=== Records to process ===

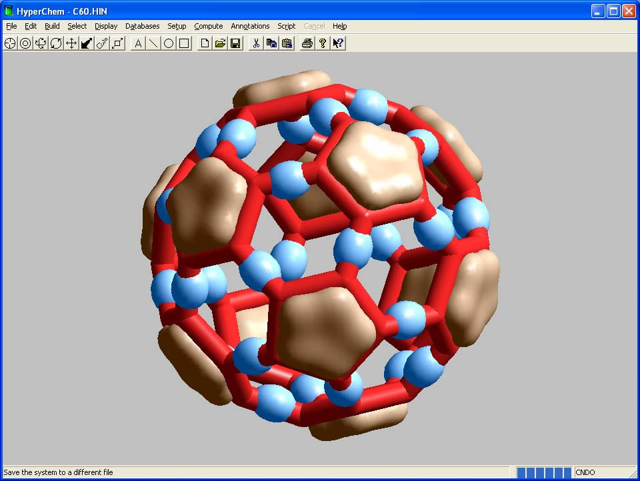
Task: Select the Zoom magnify tool
Action: click(102, 43)
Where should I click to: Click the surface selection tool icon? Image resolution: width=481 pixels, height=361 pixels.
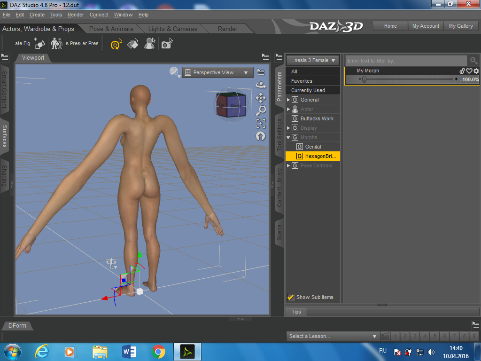[x=133, y=44]
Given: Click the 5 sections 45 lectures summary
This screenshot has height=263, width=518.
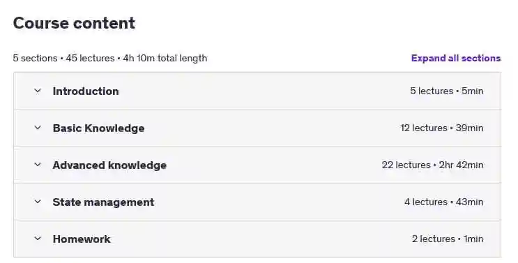Looking at the screenshot, I should pos(110,58).
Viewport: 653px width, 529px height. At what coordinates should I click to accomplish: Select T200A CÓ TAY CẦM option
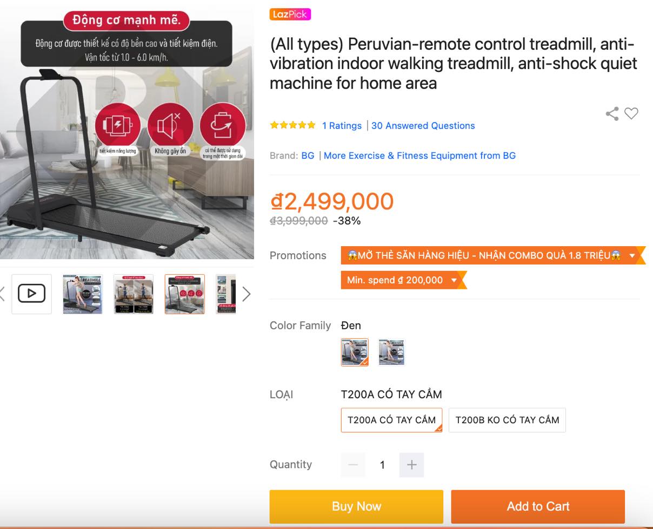tap(391, 420)
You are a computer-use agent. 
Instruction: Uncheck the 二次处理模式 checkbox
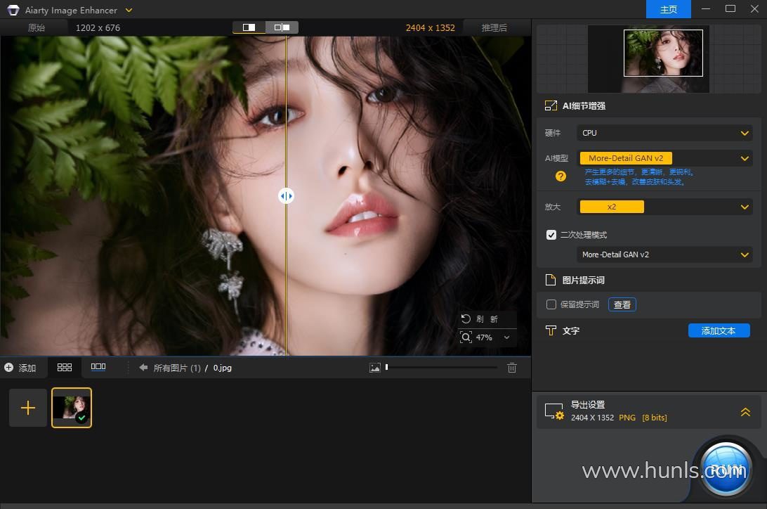(551, 235)
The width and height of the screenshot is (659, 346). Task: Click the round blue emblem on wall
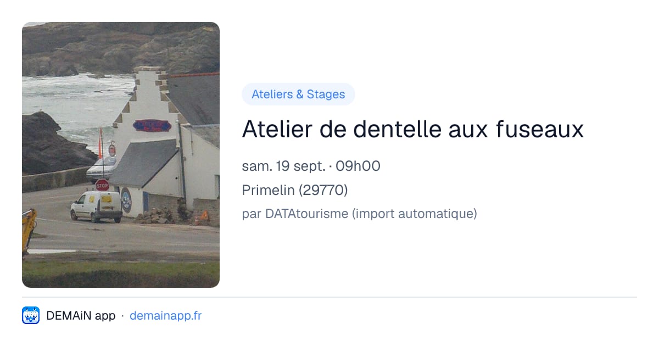click(x=126, y=200)
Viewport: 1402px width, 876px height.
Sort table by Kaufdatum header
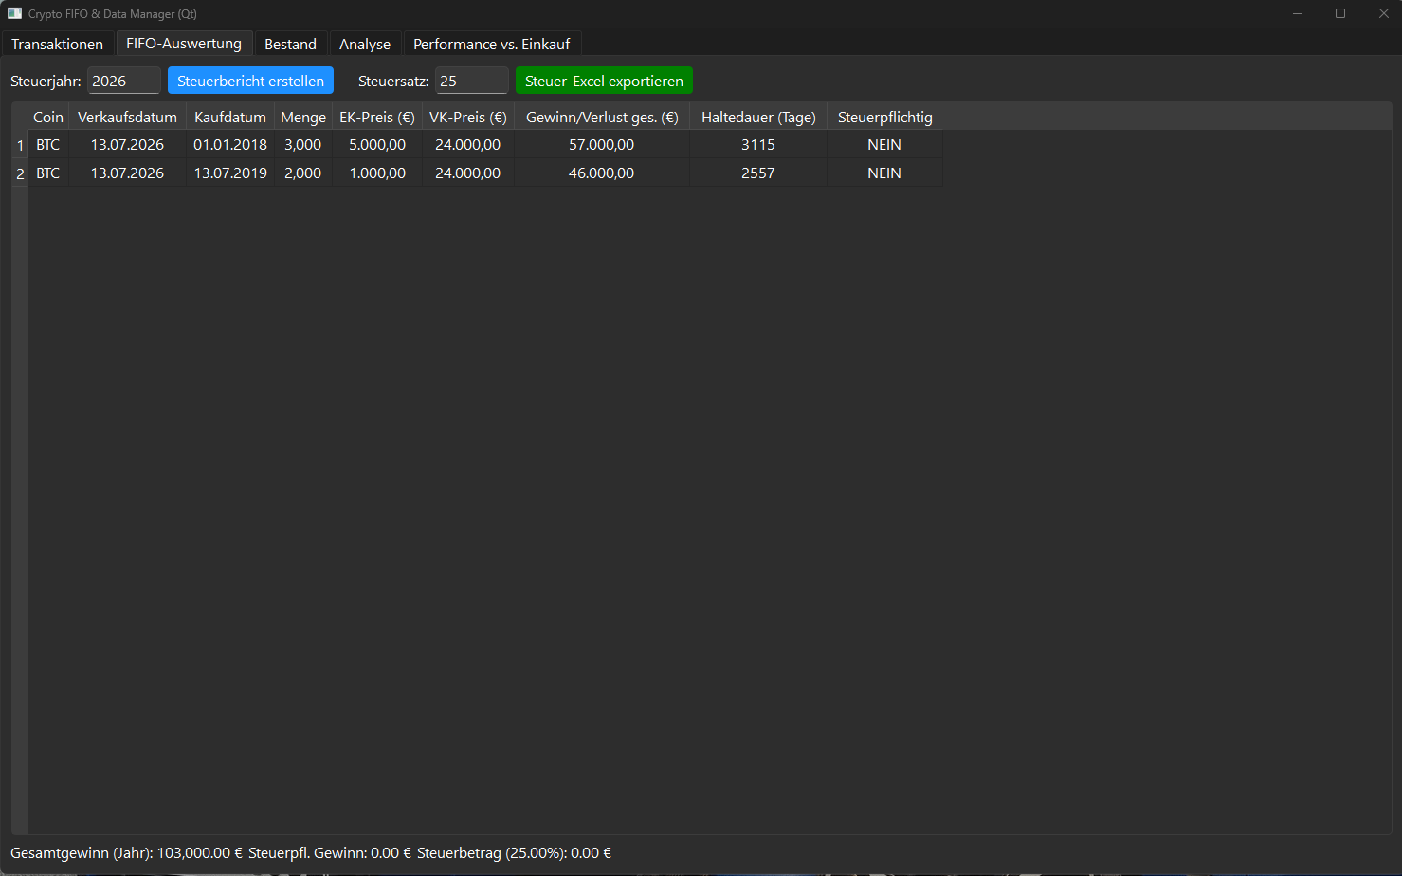(x=229, y=118)
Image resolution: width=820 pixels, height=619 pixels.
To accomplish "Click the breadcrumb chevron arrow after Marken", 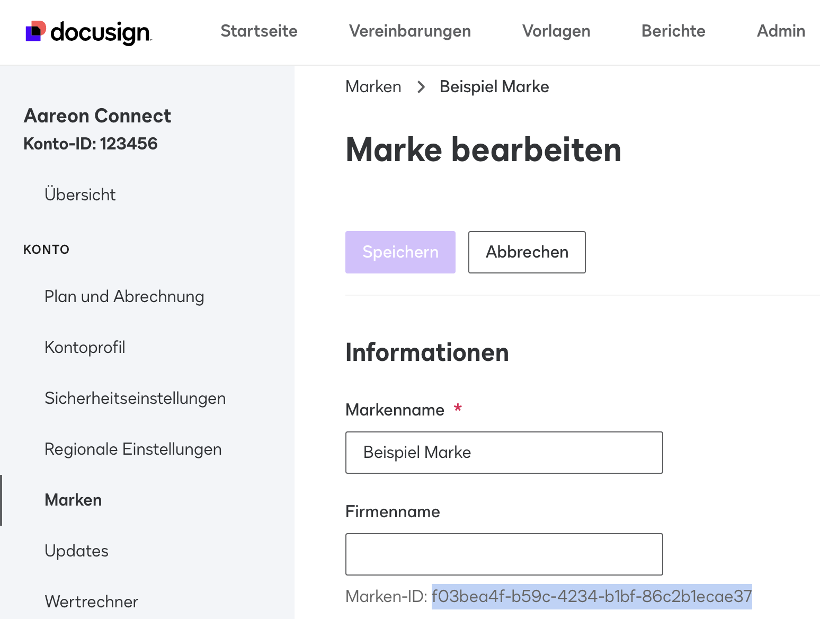I will point(421,87).
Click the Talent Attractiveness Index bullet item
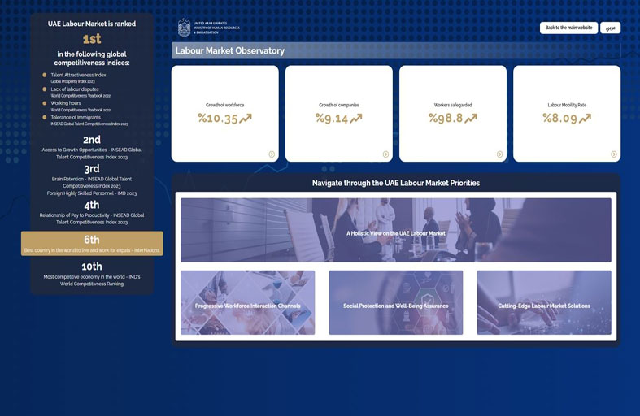 coord(78,75)

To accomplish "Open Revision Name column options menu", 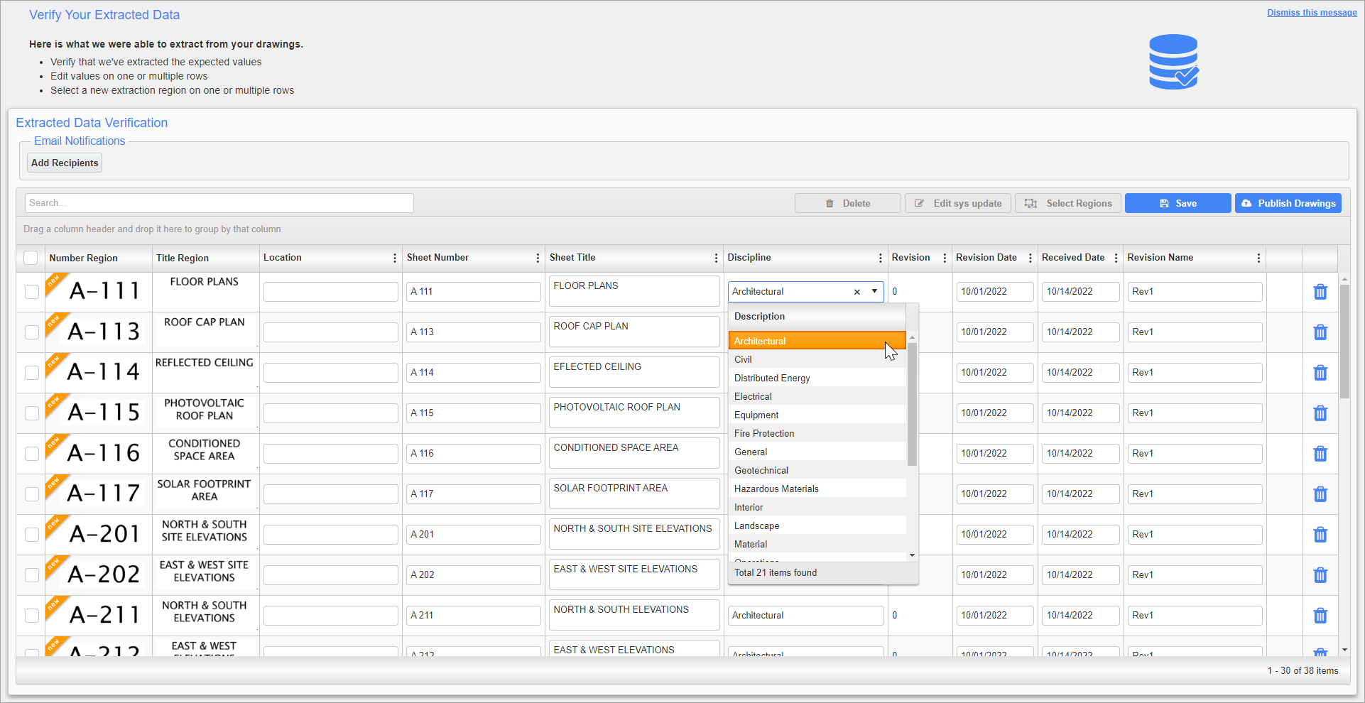I will point(1258,258).
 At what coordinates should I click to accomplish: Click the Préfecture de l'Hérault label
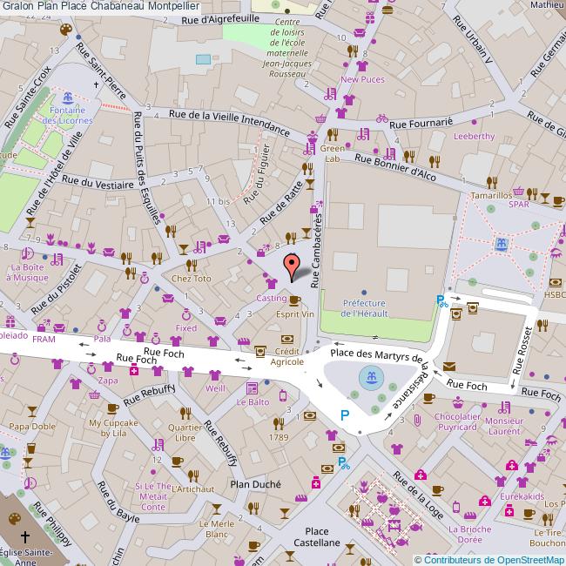376,307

===

_Problem statement_.
Copy the lines of the material word for word, starting at the line that contains "Where should I" and ending at the line that contains "(x=229, y=118)". Leave out the pictures.

_Reply to the exercise_.
Where should I click to: Click the surface selection tool icon? Image resolution: width=481 pixels, height=361 pixels.
[x=133, y=44]
Given: Click the 5 sections 45 lectures summary
This screenshot has height=263, width=518.
Looking at the screenshot, I should pos(110,58).
Viewport: 653px width, 529px height. At what coordinates should I click to accomplish: Select T200A CÓ TAY CẦM option
tap(391, 420)
You are a computer-use agent. 
Instruction: Uncheck the 二次处理模式 checkbox
(551, 235)
The width and height of the screenshot is (659, 346). Task: Click the round blue emblem on wall
click(x=126, y=200)
Viewport: 1402px width, 876px height.
Sort table by Kaufdatum header
(x=229, y=118)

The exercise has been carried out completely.